Claudia Hart (New York) Claudia emerged as part of a generation of 1990s intermedia artists examining issues of identity and representation. Since the late 90s when she began working with 3D animation, Hart embraced these same concepts, but now focusing on the impact of computing and simulation technologies. She was an early adopter of virtual imaging, using 3D animation to make media installations and projections, and later as they were invented, other forms of VR, AR and objects produced by computer-driven production machines. At the School of the Art Institute of Chicago, where she is a professor, she developed a pedagogic program based on her practice – Experimental 3D – the first dedicated solely to teaching simulation technologies in an art-school context.
Hart’s works are widely exhibited and collected by galleries and museums including the collections of the Whitney Museum of American Art, the Museum of Modern Art and the Metropolitan Museum. Her work has been shown at the New Museum and produced at the Eyebeam Center for Art + Technology (where she was an honorary fellow in 2013-14), at Pioneer Works, NY, where she was a technology resident in 2018 and at the Center for New Music and Audio Technology, UC Berkeley, where she collaborated with its director, the composer Edmund Campion, and been a resident for 5 years.

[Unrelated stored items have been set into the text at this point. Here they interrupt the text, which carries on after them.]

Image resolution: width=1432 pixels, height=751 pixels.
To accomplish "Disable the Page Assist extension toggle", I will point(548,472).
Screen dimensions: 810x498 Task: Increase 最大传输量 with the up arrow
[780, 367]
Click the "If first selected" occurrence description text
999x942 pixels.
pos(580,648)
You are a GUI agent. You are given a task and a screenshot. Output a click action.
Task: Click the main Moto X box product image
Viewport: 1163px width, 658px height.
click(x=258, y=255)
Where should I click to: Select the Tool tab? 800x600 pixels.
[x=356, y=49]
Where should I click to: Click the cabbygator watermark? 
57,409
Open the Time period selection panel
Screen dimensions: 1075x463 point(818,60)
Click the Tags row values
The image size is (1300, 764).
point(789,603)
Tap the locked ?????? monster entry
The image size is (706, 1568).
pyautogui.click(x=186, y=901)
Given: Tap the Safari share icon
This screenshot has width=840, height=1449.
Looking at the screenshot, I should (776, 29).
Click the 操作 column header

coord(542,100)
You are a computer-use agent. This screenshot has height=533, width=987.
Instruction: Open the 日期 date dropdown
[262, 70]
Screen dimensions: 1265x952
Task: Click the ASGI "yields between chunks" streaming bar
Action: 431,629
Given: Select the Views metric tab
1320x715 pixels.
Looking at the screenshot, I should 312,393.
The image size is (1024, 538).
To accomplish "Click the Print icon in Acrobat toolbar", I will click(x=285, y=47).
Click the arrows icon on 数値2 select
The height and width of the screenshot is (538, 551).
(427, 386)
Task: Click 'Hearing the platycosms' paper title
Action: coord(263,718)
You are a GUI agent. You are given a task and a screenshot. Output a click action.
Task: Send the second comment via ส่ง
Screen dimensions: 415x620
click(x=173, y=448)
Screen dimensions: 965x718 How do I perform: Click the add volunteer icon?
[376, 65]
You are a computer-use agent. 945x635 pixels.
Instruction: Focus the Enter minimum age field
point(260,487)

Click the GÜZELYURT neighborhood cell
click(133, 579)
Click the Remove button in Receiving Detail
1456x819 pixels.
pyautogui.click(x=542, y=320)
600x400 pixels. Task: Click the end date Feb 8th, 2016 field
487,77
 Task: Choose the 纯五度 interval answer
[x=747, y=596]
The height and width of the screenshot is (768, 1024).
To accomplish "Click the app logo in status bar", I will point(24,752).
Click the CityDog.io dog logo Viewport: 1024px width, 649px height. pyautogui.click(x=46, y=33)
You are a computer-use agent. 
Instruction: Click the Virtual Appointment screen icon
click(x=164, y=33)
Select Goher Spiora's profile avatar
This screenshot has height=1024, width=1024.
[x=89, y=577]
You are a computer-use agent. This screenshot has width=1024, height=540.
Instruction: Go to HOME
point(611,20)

Kurt Hentschlager (Linz, Austria) discussed No Exit Oasis, an audiovisual VR environment that he created in Mozilla Hubs. Kurt’s immersive media-installations and performances have been presented all over the world for three decades. His work is interdisciplinary in nature. He is considered a pioneer of performative installation. Recurring topics in his work include the human body; human expression; how the brain processes the outside world; and how perception is colored by culture, imagination, mood and identity. He researches psychology, neurology and contemporary art and culture. Kurt studied at the University of Applied Arts in Vienna under Peter Weibel. He began to exhibit his work in 1983, building machines and then video, computer animation, and sound works. In 2010 he won the Quartz Media Art Award in Paris. In 2012 he was commissioned, as part of the Cultural Program of the 2012 London Summer Olympics to create CORE, a large-scale, symphonic installation. Most recently he premiered SOL, an immersive audiovisual installation at Halle Berghain in Berlin in January 2017 and ORT, a public project in Le Havre, a 360 projection onto Oscar Niemeyer’s Le Volcan building, which premiered in October 2017. From 2013-2018 he taught as a full time Visiting Artist at the School of the Art Institute of Chicago.
Andrew Blanton (St Louis, MO) is an Associate Professor in the CADRE Media Labs at San Jose State University and a Ph.D. student in music composition working at the Center for New Music and Audio Technologies (CNMAT) at the University of California Berkeley. His current work focuses on the emergent potential between cross-disciplinary arts and technology in the context of composition, New Media Art, and building sound + visual environments through software development. Andrew presented a new communication paradigm that he developed called ANTIPHON as well as a platform he developed in partnership with NewArt.City, a virtual gallery and exhibition toolkit for digital art and live performance. Andrew performed a percussion piece that interacted with one of his 3D designed spaces.
Matthew D. Gantt (Durham, NC) is an artist, composer and educator currently based in Troy, NY. His practice focuses on sound in virtual spaces, generative systems facilitated by idiosyncratic technology and digital production presets as sonic ready-mades. He worked as a studio assistant to electronics pioneer Morton Subotnick from 2016-18, and has been an active participant in NYC’s creative community. In the fall of 2019, he joined the Electronic Arts PhD program at Rensselaer Polytechnic Institute/EMPAC, researching spatial sound, virtual reality and the experimental arts practice as a frame to reconfigure new possibilities for immersive media futures.